1) is there significant deformity of steel in tempering ovens, as opposed to heat treating ovens due to gravity? I kind of doubt it.Tony,
This question makes me feel you don't know enough about what you want to do. It is martensitic at temper, which is rigid. It is austenitic at HT temps, which is soft and sort of rubbery ( relatively).
Your second question and some of your assumptions have to do with thermodynamics and oven design/engineering. This is a very complicated field.
As to your statement about why things are done in industry, it has nothing to do with group think. It has to do with engineering, science, and design. Those guys spend years learning what they do. If all it took was a fellow saying, "Hey, let's do it different" to make it so, there would be no need for Beta testing.
I would recommend you considering Occam's razor on such things.
As to the controllers, as I said to you earlier, once you design the oven and settle on what elements you will use, I can send you the correct controllers.
So the first question was somewhat rhetorical in that I'm trying to quell the need for a fan in natlek's mind.
The oven building forum made it VERY clear that even were I to use this vertically that there would be no substantive temp difference anyways, certainly not enough to warp a rigid object.

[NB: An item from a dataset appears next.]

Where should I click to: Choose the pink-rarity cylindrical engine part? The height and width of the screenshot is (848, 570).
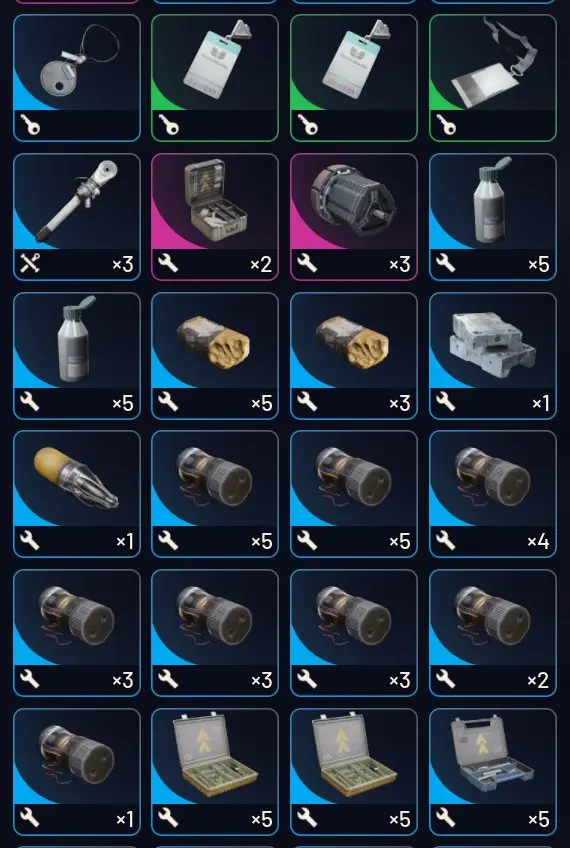tap(354, 217)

The vertical idea came from one of natleks earlier posts about a guy who built a combined HT AND tempering oven out of vertically mounted ceramic tube and kanthal wire.
But since I'm doing it horizontally now the heat can onky rise a maximum of 6 inches. I've chosen the single element I posted earlier and have attempted to draw something.
I'm also trying to explain to natlek, and perhaps to you why doing things as we've always done them is sometimes a good idea, and sometimes not.
If I were making a toaster oven with trays for lots of small knives, I could see his point. Cubes require fans, especially bigger cubes.
But tubes are hideously more efficient even if cubic foot wise it's similar. That much I do know.
By the by one of my very best friends on the planet was a chief science officer for a defense contractor. I can assure you, having been a guest at a few of those meetings that much of the time, people do things out of habit and for no other reason.
Stacy, you've gone back and forth about how either simple or complicated this task is, from
"It's justa tube don't over complicate it"
to "gosh, I didn't mean to oversimplify it.. only 2% of forumites on here can do this."
I'm not sure which one you actually mean. But I'm grateful for your help nonetheless.
I cannot spec out on my diagram which junction boxes I will buy since I don't know what controllers you are sending and how large they are.
I dont know why random words above are underlined. Its driving me nuts.